▸ EXERCISE DESCRIPTION: Write each entry out again, exactly as it is written.

▸ DATA IN THIS EXERCISE:
>>>>
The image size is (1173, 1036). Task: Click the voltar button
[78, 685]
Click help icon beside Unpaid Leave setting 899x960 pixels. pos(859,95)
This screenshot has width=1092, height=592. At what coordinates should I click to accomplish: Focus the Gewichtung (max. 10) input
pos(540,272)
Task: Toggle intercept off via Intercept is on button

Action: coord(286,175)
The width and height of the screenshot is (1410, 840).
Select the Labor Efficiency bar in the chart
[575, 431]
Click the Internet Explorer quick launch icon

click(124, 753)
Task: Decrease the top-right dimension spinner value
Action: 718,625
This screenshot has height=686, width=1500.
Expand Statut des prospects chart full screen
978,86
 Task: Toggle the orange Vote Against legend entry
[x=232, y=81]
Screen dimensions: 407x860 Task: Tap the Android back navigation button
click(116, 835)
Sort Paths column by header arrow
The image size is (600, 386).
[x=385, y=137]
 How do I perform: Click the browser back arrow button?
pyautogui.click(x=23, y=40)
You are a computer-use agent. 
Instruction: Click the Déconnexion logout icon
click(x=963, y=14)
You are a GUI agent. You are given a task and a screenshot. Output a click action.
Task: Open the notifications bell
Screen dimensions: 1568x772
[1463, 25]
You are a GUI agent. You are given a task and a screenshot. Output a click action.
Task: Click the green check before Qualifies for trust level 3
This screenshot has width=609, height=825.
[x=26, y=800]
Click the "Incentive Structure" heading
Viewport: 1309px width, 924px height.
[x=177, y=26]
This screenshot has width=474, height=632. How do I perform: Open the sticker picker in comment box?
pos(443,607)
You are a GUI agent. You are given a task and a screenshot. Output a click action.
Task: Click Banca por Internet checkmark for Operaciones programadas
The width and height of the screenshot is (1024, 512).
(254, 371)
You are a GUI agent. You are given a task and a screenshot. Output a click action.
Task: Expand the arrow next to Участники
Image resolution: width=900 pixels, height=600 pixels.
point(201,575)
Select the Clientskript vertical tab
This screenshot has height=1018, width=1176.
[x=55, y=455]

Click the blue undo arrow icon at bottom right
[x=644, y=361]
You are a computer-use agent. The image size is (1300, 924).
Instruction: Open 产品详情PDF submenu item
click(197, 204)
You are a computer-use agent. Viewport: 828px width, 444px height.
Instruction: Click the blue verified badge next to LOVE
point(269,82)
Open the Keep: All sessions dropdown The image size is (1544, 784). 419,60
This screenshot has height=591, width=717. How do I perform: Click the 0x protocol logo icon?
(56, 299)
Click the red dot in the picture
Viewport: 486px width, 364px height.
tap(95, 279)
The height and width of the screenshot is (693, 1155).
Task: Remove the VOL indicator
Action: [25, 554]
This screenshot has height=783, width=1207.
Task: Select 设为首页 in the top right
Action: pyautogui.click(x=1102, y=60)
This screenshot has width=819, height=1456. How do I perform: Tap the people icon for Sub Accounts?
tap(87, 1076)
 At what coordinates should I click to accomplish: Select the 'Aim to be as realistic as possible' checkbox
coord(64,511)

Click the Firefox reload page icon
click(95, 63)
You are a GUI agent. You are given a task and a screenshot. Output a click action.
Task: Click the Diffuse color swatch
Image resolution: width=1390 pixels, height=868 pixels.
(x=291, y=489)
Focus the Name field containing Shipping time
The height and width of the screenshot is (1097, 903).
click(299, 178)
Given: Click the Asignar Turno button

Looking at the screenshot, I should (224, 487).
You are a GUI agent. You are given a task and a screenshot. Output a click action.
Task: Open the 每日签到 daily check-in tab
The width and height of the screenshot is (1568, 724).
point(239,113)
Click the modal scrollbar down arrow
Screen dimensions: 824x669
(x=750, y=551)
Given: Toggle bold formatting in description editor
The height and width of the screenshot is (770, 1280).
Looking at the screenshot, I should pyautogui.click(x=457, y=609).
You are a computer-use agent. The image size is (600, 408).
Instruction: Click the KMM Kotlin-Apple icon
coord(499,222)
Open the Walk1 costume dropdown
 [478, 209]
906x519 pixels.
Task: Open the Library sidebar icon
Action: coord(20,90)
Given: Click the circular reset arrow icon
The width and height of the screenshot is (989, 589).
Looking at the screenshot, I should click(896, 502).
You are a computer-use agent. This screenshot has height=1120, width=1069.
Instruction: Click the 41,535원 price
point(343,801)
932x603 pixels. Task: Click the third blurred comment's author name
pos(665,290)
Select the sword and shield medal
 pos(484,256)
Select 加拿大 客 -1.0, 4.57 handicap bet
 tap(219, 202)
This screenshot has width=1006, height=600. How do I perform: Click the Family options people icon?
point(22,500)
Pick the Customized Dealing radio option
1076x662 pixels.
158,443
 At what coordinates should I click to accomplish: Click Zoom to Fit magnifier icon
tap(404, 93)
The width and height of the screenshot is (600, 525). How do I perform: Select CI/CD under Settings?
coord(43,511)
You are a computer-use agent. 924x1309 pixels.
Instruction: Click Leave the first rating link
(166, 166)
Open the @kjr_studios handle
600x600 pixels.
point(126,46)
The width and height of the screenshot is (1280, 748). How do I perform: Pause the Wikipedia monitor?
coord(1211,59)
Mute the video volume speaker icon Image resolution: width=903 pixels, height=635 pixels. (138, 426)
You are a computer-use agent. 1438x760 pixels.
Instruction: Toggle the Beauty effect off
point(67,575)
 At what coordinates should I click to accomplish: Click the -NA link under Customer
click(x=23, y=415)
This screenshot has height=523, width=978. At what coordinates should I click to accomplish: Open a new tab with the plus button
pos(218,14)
<<<<
▸ TASK RESPONSE:
The image size is (1173, 1036). Task: Click the voltar button
[78, 685]
Click help icon beside Unpaid Leave setting 899x960 pixels. pos(859,95)
This screenshot has width=1092, height=592. At what coordinates should I click to accomplish: Focus the Gewichtung (max. 10) input
pos(540,272)
Task: Toggle intercept off via Intercept is on button

Action: coord(286,175)
The width and height of the screenshot is (1410, 840).
Select the Labor Efficiency bar in the chart
[575, 431]
Click the Internet Explorer quick launch icon

click(124, 753)
Task: Decrease the top-right dimension spinner value
Action: 718,625
This screenshot has height=686, width=1500.
Expand Statut des prospects chart full screen
978,86
 Task: Toggle the orange Vote Against legend entry
[x=232, y=81]
Screen dimensions: 407x860 Task: Tap the Android back navigation button
click(116, 835)
Sort Paths column by header arrow
The image size is (600, 386).
[x=385, y=137]
 How do I perform: Click the browser back arrow button?
pyautogui.click(x=23, y=40)
You are a computer-use agent. 
Instruction: Click the Déconnexion logout icon
click(x=963, y=14)
You are a GUI agent. You are given a task and a screenshot. Output a click action.
Task: Open the notifications bell
Screen dimensions: 1568x772
[1463, 25]
You are a GUI agent. You are given a task and a screenshot. Output a click action.
Task: Click the green check before Qualifies for trust level 3
This screenshot has width=609, height=825.
[x=26, y=800]
Click the "Incentive Structure" heading
Viewport: 1309px width, 924px height.
[x=177, y=26]
This screenshot has width=474, height=632. How do I perform: Open the sticker picker in comment box?
pos(443,607)
You are a GUI agent. You are given a task and a screenshot. Output a click action.
Task: Click Banca por Internet checkmark for Operaciones programadas
The width and height of the screenshot is (1024, 512).
(254, 371)
You are a GUI agent. You are given a task and a screenshot. Output a click action.
Task: Expand the arrow next to Участники
Image resolution: width=900 pixels, height=600 pixels.
point(201,575)
Select the Clientskript vertical tab
This screenshot has height=1018, width=1176.
[x=55, y=455]

Click the blue undo arrow icon at bottom right
[x=644, y=361]
You are a computer-use agent. The image size is (1300, 924).
Instruction: Open 产品详情PDF submenu item
click(197, 204)
You are a computer-use agent. Viewport: 828px width, 444px height.
Instruction: Click the blue verified badge next to LOVE
point(269,82)
Open the Keep: All sessions dropdown The image size is (1544, 784). 419,60
This screenshot has height=591, width=717. How do I perform: Click the 0x protocol logo icon?
(56, 299)
Click the red dot in the picture
Viewport: 486px width, 364px height.
tap(95, 279)
The height and width of the screenshot is (693, 1155).
Task: Remove the VOL indicator
Action: [25, 554]
This screenshot has height=783, width=1207.
Task: Select 设为首页 in the top right
Action: pyautogui.click(x=1102, y=60)
This screenshot has width=819, height=1456. How do I perform: Tap the people icon for Sub Accounts?
tap(87, 1076)
 At what coordinates should I click to accomplish: Select the 'Aim to be as realistic as possible' checkbox
coord(64,511)

Click the Firefox reload page icon
click(95, 63)
You are a GUI agent. You are given a task and a screenshot. Output a click action.
Task: Click the Diffuse color swatch
Image resolution: width=1390 pixels, height=868 pixels.
(x=291, y=489)
Focus the Name field containing Shipping time
The height and width of the screenshot is (1097, 903).
click(299, 178)
Given: Click the Asignar Turno button

Looking at the screenshot, I should (224, 487).
You are a GUI agent. You are given a task and a screenshot. Output a click action.
Task: Open the 每日签到 daily check-in tab
The width and height of the screenshot is (1568, 724).
point(239,113)
Click the modal scrollbar down arrow
Screen dimensions: 824x669
(x=750, y=551)
Given: Toggle bold formatting in description editor
The height and width of the screenshot is (770, 1280).
Looking at the screenshot, I should pyautogui.click(x=457, y=609).
You are a computer-use agent. The image size is (600, 408).
Instruction: Click the KMM Kotlin-Apple icon
coord(499,222)
Open the Walk1 costume dropdown
 [478, 209]
906x519 pixels.
Task: Open the Library sidebar icon
Action: coord(20,90)
Given: Click the circular reset arrow icon
The width and height of the screenshot is (989, 589).
Looking at the screenshot, I should click(896, 502).
You are a computer-use agent. This screenshot has height=1120, width=1069.
Instruction: Click the 41,535원 price
point(343,801)
932x603 pixels. Task: Click the third blurred comment's author name
pos(665,290)
Select the sword and shield medal
 pos(484,256)
Select 加拿大 客 -1.0, 4.57 handicap bet
 tap(219, 202)
This screenshot has width=1006, height=600. How do I perform: Click the Family options people icon?
point(22,500)
Pick the Customized Dealing radio option
1076x662 pixels.
158,443
 At what coordinates should I click to accomplish: Click Zoom to Fit magnifier icon
tap(404, 93)
The width and height of the screenshot is (600, 525). How do I perform: Select CI/CD under Settings?
coord(43,511)
You are a computer-use agent. 924x1309 pixels.
Instruction: Click Leave the first rating link
(166, 166)
Open the @kjr_studios handle
600x600 pixels.
point(126,46)
The width and height of the screenshot is (1280, 748). How do I perform: Pause the Wikipedia monitor?
coord(1211,59)
Mute the video volume speaker icon Image resolution: width=903 pixels, height=635 pixels. (138, 426)
You are a computer-use agent. 1438x760 pixels.
Instruction: Toggle the Beauty effect off
point(67,575)
 At what coordinates should I click to accomplish: Click the -NA link under Customer
click(x=23, y=415)
This screenshot has height=523, width=978. At what coordinates should I click to accomplish: Open a new tab with the plus button
pos(218,14)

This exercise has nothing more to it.